Go through the data below and copy each line where the word "Niki" occurs.

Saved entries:
>>>
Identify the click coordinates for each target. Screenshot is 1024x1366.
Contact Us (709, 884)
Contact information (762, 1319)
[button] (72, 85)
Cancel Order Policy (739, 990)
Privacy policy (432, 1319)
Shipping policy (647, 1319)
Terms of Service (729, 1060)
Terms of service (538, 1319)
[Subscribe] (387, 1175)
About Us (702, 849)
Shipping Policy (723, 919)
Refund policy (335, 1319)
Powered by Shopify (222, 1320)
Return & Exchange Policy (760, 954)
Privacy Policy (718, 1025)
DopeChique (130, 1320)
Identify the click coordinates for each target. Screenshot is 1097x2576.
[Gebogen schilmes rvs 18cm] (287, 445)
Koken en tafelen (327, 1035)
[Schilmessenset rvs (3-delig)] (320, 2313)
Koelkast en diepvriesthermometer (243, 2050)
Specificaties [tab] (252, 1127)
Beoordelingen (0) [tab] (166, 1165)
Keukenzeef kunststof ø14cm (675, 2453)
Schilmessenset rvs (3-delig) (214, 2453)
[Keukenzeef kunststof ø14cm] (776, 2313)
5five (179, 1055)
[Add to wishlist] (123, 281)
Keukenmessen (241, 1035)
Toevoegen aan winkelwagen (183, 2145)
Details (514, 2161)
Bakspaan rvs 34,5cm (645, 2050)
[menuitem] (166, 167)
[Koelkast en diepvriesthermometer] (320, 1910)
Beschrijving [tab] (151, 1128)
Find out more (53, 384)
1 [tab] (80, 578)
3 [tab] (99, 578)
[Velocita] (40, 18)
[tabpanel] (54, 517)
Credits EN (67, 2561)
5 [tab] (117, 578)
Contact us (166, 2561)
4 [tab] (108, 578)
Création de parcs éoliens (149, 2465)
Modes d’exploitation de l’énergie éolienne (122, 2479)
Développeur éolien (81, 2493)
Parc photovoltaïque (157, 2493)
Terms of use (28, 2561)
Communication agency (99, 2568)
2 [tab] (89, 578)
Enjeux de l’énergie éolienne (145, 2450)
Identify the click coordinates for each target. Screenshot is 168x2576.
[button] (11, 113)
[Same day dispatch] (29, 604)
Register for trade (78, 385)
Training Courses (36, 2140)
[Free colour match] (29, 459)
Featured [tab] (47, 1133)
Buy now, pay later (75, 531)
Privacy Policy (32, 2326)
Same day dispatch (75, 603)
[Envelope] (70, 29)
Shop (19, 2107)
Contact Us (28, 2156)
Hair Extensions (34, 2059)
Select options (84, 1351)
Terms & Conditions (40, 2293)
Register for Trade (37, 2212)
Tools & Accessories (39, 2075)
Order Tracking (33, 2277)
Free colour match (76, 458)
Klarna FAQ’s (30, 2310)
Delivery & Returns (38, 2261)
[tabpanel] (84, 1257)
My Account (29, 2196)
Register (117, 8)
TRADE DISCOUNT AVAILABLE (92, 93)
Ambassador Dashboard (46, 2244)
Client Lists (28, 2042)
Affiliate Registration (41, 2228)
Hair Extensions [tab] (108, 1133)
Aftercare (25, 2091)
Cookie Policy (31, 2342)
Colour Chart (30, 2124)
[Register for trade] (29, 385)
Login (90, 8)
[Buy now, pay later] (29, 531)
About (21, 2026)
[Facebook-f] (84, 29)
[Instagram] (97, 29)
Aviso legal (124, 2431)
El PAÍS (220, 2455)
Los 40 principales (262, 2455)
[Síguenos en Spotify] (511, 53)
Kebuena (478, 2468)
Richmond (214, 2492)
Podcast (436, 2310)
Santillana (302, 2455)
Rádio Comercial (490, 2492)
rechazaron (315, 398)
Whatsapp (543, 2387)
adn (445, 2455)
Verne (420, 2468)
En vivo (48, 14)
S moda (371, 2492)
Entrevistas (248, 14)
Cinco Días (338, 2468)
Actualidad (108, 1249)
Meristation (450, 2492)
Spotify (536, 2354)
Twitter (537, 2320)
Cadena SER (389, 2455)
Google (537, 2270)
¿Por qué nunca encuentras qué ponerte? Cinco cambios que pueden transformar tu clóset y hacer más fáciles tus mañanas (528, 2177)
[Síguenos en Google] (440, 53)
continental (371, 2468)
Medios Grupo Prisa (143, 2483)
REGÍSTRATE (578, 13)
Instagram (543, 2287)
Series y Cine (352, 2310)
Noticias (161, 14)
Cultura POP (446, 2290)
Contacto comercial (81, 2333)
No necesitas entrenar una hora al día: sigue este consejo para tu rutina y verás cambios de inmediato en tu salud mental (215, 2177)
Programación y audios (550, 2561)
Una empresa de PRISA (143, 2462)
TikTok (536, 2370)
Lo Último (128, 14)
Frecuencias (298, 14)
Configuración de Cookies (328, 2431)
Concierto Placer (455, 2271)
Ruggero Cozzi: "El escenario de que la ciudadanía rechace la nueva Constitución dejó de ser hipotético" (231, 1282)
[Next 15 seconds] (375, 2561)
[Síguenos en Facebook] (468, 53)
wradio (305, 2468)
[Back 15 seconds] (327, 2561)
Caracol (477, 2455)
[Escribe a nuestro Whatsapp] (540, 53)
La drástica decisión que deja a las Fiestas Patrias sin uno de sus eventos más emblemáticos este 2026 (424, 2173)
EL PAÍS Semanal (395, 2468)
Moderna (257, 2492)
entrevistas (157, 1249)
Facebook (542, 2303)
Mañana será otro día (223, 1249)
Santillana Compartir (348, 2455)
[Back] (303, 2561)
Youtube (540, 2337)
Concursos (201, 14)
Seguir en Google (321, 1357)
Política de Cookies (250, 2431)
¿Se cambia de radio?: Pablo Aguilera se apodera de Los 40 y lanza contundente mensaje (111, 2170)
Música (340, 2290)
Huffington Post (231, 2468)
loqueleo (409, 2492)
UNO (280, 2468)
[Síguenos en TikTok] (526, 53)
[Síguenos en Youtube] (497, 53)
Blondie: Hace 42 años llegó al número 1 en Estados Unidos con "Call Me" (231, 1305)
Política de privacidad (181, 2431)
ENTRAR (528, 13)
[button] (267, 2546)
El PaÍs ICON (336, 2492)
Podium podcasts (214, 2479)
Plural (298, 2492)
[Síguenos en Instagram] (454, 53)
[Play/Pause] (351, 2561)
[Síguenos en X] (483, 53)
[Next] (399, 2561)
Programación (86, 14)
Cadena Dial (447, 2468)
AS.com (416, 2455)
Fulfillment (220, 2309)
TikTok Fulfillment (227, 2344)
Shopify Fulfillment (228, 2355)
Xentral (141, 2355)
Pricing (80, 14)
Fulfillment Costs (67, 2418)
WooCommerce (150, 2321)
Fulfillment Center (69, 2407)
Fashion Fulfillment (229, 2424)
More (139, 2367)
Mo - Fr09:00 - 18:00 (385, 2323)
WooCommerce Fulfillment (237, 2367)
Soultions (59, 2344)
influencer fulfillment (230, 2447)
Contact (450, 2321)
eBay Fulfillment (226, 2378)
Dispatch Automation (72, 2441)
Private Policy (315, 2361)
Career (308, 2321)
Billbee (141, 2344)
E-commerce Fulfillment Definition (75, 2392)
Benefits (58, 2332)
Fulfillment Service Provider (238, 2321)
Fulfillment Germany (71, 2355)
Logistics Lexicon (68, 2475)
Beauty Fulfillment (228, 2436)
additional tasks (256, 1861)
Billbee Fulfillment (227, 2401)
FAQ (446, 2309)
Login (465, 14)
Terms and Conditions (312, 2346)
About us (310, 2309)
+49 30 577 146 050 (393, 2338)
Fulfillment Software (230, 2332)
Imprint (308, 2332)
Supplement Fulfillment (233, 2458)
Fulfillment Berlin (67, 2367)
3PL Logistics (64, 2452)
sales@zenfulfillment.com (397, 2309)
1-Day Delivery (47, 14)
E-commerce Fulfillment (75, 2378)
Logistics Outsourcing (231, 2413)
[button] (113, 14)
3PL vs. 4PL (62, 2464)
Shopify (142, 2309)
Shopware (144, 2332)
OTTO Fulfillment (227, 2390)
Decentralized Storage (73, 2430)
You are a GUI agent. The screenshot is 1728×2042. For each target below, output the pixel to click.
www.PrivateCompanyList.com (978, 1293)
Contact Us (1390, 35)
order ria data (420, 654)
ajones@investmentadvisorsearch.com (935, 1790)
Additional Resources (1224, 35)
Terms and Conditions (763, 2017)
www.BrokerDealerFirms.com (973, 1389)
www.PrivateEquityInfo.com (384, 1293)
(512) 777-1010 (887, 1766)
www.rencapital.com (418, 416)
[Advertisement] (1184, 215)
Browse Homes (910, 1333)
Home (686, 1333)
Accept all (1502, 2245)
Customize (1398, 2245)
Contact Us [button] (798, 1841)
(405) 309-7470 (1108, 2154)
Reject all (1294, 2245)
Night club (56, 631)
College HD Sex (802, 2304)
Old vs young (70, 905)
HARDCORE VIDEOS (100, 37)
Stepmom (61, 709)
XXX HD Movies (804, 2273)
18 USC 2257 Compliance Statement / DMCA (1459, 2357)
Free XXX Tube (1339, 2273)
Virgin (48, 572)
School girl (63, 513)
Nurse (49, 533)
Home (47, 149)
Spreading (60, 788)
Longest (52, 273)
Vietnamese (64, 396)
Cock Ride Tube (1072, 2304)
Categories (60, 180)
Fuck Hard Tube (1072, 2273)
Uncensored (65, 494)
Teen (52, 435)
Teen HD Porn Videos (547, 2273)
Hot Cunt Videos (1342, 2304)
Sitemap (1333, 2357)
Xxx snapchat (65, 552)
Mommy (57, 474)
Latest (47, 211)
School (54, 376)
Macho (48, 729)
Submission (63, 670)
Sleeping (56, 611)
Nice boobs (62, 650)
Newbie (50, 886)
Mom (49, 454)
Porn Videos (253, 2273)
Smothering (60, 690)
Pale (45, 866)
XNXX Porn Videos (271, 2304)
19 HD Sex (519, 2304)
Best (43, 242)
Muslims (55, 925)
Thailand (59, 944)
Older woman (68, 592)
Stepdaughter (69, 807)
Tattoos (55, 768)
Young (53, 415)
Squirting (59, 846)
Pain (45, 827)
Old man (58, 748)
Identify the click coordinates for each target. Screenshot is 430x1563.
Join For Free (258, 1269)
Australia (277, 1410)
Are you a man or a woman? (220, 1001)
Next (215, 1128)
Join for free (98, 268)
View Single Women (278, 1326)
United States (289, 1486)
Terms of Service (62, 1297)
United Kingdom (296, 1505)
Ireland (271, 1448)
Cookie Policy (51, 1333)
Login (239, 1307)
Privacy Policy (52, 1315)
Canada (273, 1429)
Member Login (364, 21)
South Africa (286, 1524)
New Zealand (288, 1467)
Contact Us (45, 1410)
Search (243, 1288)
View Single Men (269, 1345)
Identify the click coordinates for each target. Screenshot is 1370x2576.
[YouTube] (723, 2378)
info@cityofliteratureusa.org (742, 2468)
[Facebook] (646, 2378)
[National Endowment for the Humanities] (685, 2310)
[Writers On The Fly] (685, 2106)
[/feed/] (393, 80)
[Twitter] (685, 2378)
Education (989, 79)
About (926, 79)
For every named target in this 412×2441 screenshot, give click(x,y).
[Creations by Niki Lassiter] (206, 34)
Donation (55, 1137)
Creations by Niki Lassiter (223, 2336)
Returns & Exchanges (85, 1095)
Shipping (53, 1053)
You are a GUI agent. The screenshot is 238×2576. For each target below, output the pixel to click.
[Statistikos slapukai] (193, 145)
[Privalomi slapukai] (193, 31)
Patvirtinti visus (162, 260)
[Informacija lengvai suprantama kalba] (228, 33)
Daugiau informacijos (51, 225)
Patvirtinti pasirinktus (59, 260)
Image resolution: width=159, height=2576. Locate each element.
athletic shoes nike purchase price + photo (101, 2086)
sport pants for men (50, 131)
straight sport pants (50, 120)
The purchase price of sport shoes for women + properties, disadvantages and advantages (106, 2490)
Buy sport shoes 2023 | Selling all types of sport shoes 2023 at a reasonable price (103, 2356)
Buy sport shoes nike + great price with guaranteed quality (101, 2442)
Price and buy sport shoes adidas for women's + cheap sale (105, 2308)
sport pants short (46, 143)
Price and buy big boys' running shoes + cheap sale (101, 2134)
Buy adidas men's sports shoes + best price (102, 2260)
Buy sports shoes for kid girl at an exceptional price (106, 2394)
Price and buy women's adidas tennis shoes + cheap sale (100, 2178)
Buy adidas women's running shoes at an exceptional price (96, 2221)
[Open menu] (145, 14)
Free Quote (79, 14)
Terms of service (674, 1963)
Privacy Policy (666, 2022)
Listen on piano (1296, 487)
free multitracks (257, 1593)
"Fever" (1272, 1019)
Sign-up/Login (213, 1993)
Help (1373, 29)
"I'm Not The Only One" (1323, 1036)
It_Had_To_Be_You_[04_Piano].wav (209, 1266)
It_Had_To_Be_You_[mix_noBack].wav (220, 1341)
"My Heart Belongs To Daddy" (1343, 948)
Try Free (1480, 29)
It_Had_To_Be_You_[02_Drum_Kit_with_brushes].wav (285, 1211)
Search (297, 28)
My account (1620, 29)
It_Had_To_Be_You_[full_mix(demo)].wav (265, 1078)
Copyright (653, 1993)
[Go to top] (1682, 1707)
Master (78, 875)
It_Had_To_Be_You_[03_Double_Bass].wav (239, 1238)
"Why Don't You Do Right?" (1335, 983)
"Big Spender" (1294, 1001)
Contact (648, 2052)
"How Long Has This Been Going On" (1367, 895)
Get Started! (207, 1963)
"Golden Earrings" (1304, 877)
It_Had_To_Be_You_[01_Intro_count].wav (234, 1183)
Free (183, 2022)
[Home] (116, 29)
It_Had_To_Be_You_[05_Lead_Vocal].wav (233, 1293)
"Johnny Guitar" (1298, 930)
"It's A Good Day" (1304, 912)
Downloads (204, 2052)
<<<
- **YOUR RESPONSE**:
[Creations by Niki Lassiter] (206, 34)
Creations by Niki Lassiter (223, 2336)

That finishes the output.